In the field of plant and animal science, Genomic Selection (GS) is a common method for choosing suitable candidates for breeding. Numerous studies have recently been conducted. In GS, a cutting-edge breeding technique, the genetic merit of each individual in a breeding programme is predicted using data from genome wide density markers. GS is a promising strategy for enhancing the genetic gain of study subjects in the current environment. Meuwissen, et al., first to introduce genomic selection? In this method, the individual effects of each marker are calculated, and the combined effects of all the markers are used to calculate each individual's genotypic value, or Genome Estimated Breeding Value (GEBV).

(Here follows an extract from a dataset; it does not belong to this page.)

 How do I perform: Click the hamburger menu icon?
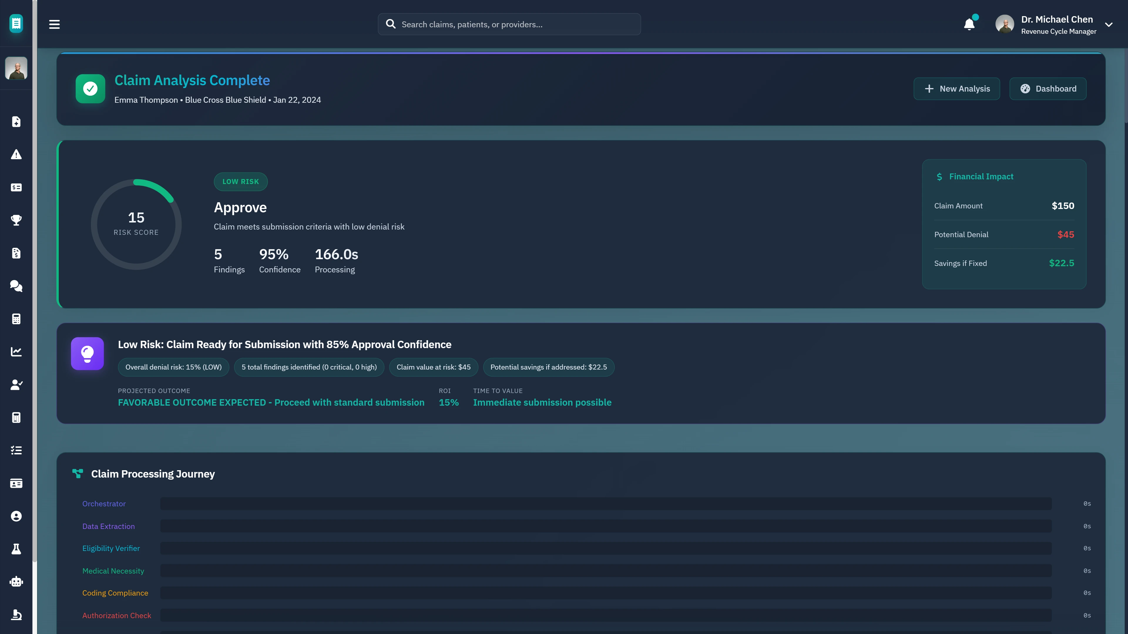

The first step in the GS process is to create a statistical model using individuals who have both genotypic and phenotypic data (also known as the training set). This model is then used to estimate GEBVs for individuals who only have genotypic data. Next, people are sorted according to their GEBVs, and then the best people are chosen. Plants and animals have successfully used genomic selection techniques. However, the quality of the data necessary for using the various statistical models determines whether genomic selection is successful. However, in real world situations, the quality of genomic data frequently falls short of the ideal standard and is frequently constrained by factors like the presence of significant observations, missing data, noise, etc.

Conclusion

The Genome-Wide Association Study (GWAS) has been extremely effective at identifying the genetic loci underlying a wide range of complex traits and illnesses. Additionally covered are the problems with data quality assurance, population structure, association analysis, multiple comparison, and the visual presentation of GWAS results. The genetic quality of each individual in a breeding programme is predicted using information from genome-wide density markers in the cutting-edge breeding technique known as genomic selection. The genotypic value of each individual is determined using this method by combining the individual effects of each marker with those of the other markers.